**Quoted text**
↓

Architecture

Relevant Source Files

README.md compute/utils/parser.py neurons/miner.py neurons/register_api.py neurons/validator.py

Purpose and Scope

This document describes the high-level system architecture of the NI Compute Subnet, a decentralized GPU compute marketplace built on the Bittensor network. It covers the core system components, their interactions, communication protocols, and data flow patterns that enable validators to evaluate miner capabilities and allocate GPU resources to clients.

For detailed protocol specifications, see Communication Protocols. For database schema and operations, see Database Operations. For installation and deployment procedures, see Installation and Setup.

System Overview

The NI Compute Subnet implements a three-tier architecture consisting of validators that assess miner performance, miners that provide GPU resources, and a resource allocation API that manages client requests. The system operates on Bittensor’s peer-to-peer network while providing traditional REST API access for external clients.

graph TB
    subgraph "External Clients"

↑

**Data section**

↓

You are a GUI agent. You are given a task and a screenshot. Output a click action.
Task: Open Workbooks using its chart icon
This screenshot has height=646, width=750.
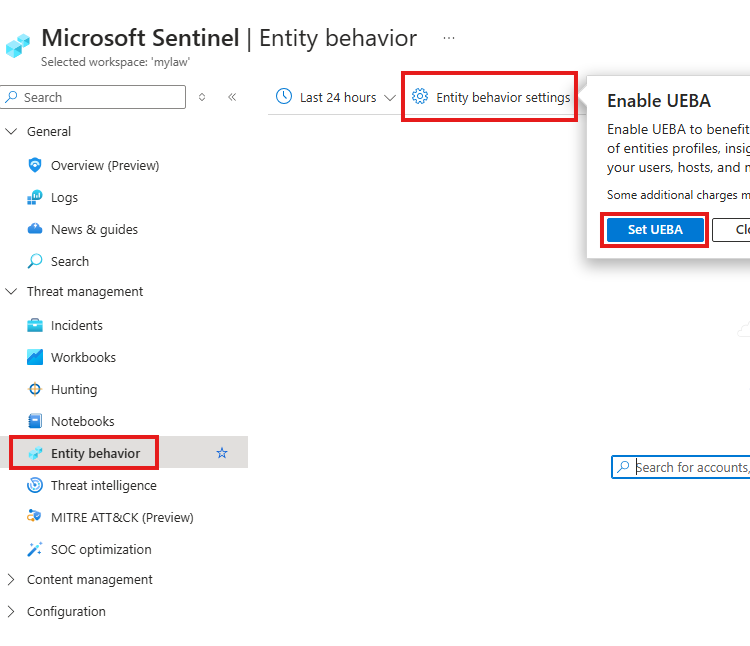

↑

**Exercise**
Can you carry on the NI Compute Subnet architecture page, picking up right after its last line?

**Task response**
        WEB["Web Applications"]
        CLI["CLI Tools"]
        API_CLIENTS["API Clients"]
    end
    
    subgraph "NI Compute Subnet Core"
        subgraph "Validator Layer"
            VALIDATOR["Validator<br/>neurons/validator.py"]
            POG["ProofOfGPU<br/>Benchmarking Engine"]
            SCORING["Scoring System<br/>calc_score_pog()"]
        end
        
        subgraph "Resource Allocation Layer"
            REGISTER_API["RegisterAPI<br/>neurons/register_api.py"]
            ALLOCATION_LOGIC["Resource Management<br/>_allocate_container()"]
            HEALTH_CHECK["Health Monitoring<br/>_check_allocation()"]
        end
        
        subgraph "Miner Layer"
            MINER["Miner<br/>neurons/miner.py"]
            CONTAINER_MGR["Container Management<br/>neurons/Miner/container.py"]
            ALLOCATION_HANDLER["Allocation Handler<br/>register_allocation()"]
        end
    end
    
    subgraph "Bittensor Network"
        SUBTENSOR["ComputeSubnetSubtensor<br/>Blockchain Interface"]
        METAGRAPH["Metagraph<br/>Network State"]
        AXON_DENDRITE["Axon/Dendrite<br/>P2P Communication"]
    end
    
    subgraph "Data Layer"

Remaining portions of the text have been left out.